В сумерках прошуршало, протопало босыми пятками, и кладбище опустело. Остался только отплевывающийся от набившихся в рот волос Кир, скулящая Анжела и тушканчики. Анжела очнулась первой. Встряхнувшись, собака подбежала к могиле и принялась рыть. Тушканчики помогали, гребли согласно и быстро – только летела из-под лапок земля. Кир рванулся к могиле, упал на колени и тоже принялся копать. Спустя минуту костяшки его пальцев стукнули о крышку гроба. Он заработал еще быстрее. Показались гнилые доски. Кир поднатужился, поддел крышку пальцами и рванул на себя. Во все стороны прыснули ржавые гвозди. Ирка, лежащая в гробу, была спокойной, бледной и очень красивой. И мертвой.
– Козел ты сраный! – орал Кир. – Чмо непригодное! Ну хоть что-то ты должен уметь?!
Джентльмен вздохнул и почесал надо лбом, где волосы все решительней проигрывали бой лысине.
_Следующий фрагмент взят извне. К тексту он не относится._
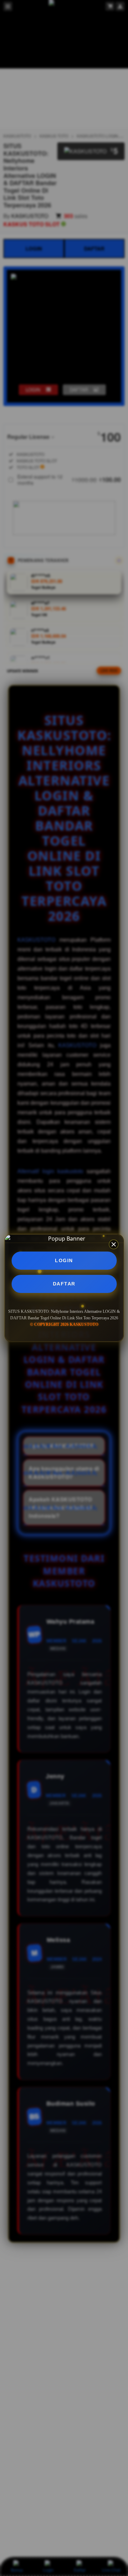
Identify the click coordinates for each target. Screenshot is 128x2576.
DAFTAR (64, 1283)
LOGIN (64, 1260)
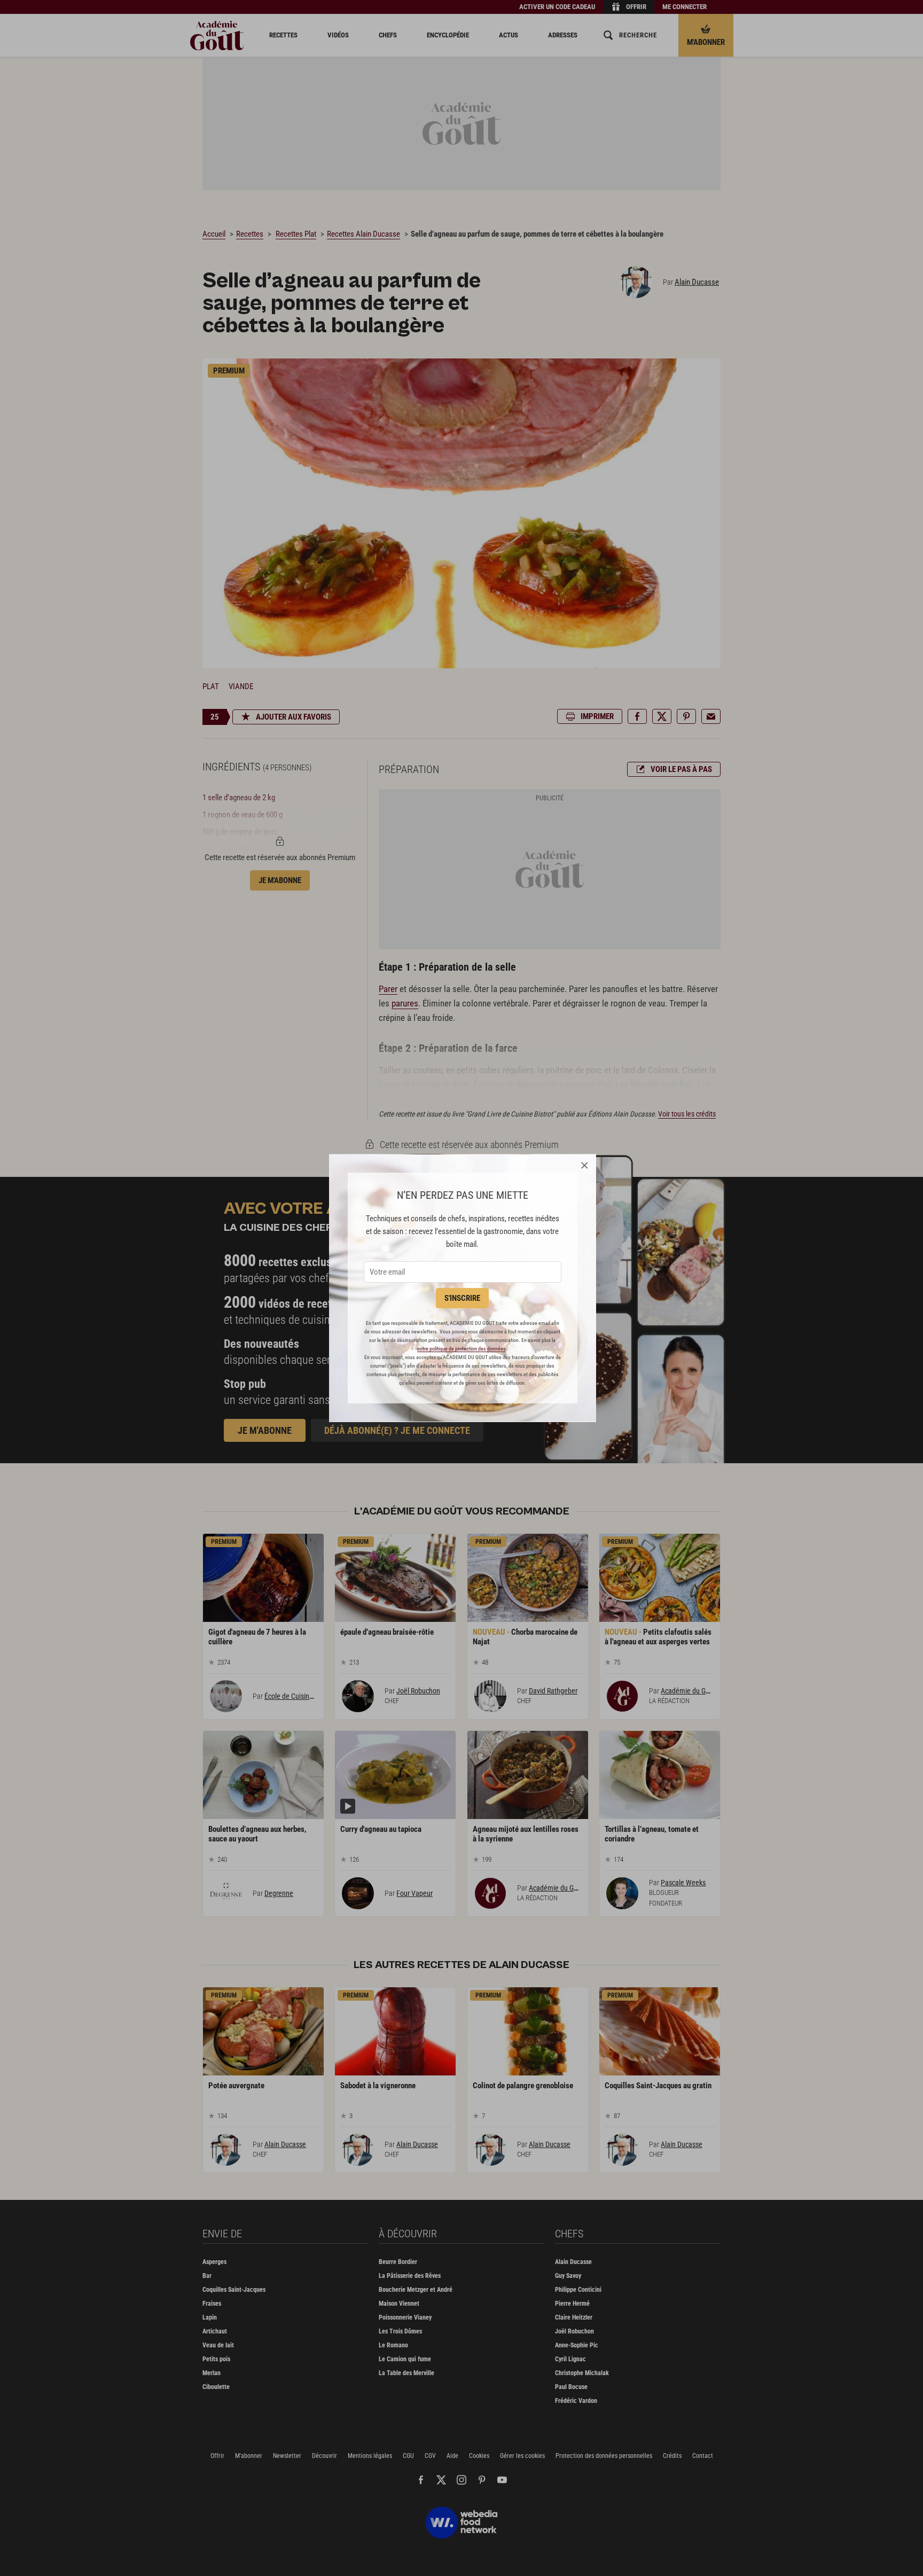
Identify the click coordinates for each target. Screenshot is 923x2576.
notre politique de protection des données (461, 1349)
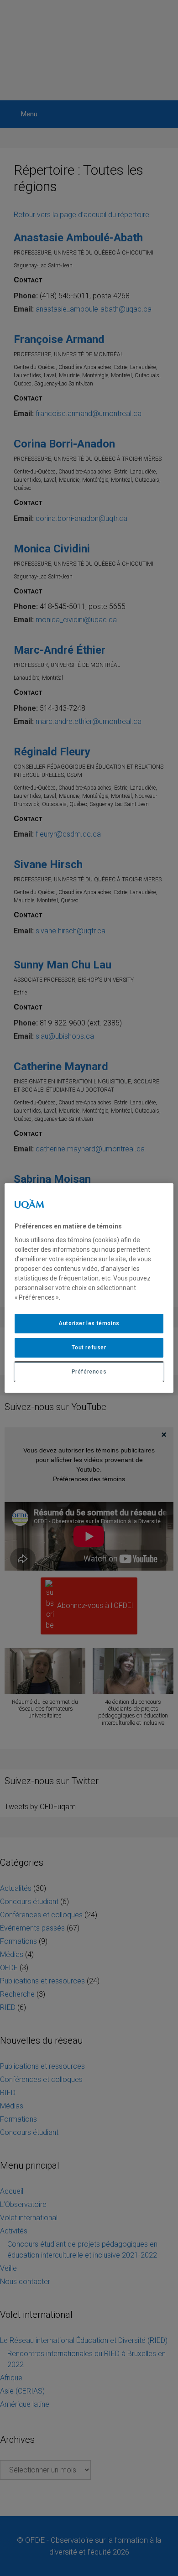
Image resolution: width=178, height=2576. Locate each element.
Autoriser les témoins (89, 1323)
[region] (89, 1288)
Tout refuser (89, 1347)
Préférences (89, 1372)
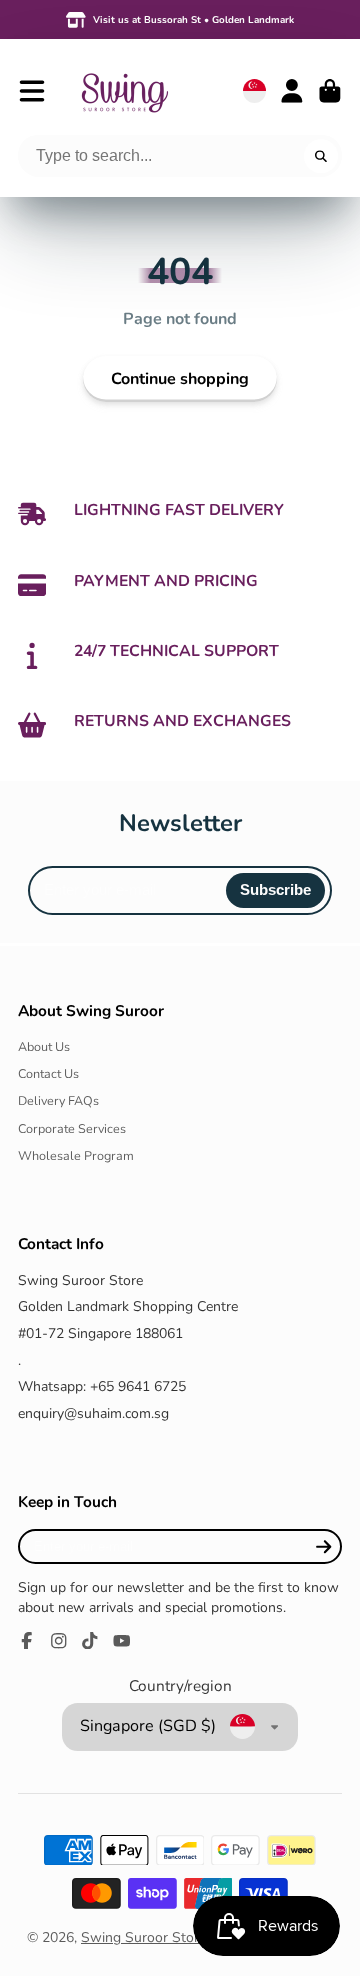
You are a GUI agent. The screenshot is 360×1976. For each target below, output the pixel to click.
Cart (330, 91)
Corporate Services (72, 1128)
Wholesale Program (76, 1155)
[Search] (321, 156)
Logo (124, 90)
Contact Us (48, 1073)
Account (292, 91)
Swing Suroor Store (143, 1937)
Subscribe (275, 889)
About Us (44, 1046)
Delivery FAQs (58, 1100)
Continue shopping (180, 379)
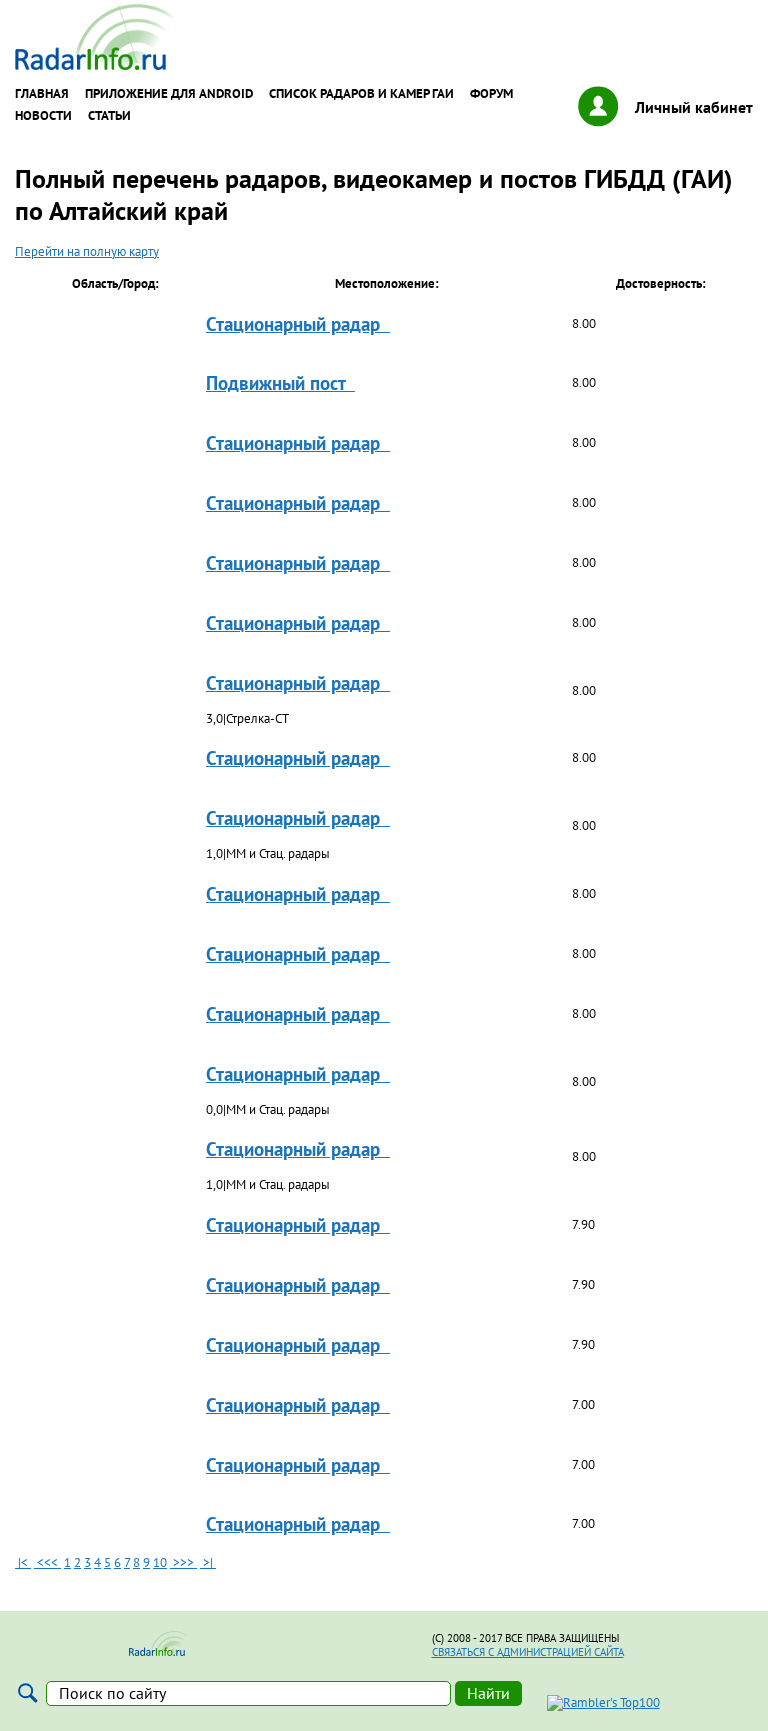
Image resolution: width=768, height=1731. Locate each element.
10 (160, 1562)
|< (23, 1562)
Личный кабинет (694, 107)
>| (208, 1562)
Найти (488, 1693)
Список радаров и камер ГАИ (361, 94)
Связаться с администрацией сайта (528, 1652)
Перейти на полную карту (87, 251)
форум (491, 94)
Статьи (109, 116)
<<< (47, 1562)
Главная (42, 94)
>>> (183, 1562)
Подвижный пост (280, 382)
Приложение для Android (169, 94)
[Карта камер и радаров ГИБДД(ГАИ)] (96, 65)
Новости (43, 116)
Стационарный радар (298, 323)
– А что я могу? Я могу примусы. Она что, примус?
Ради такого случая Джентльмен даже выбрался из своего подвала. Правда, один примус все-таки с собой захватил. Сейчас примус сиротливо валялся на песке, и из него тонкой струйкой вытекал керосин.
Кир перенес Ирку на пляж. Кладбище темнело позади, а впереди на берег набегали мелкие волночки. Шурх, говорили волночки, и снова – шурх. Волночки пахли керосином.
– Обычно мертвую принцессу будят поцелуем. Ты целовать ее уже пробовал? – деловито спросил Джентльмен.
– А пользы? Целовать должен истинно любящий. Я что, по-вашему, истинно любящий?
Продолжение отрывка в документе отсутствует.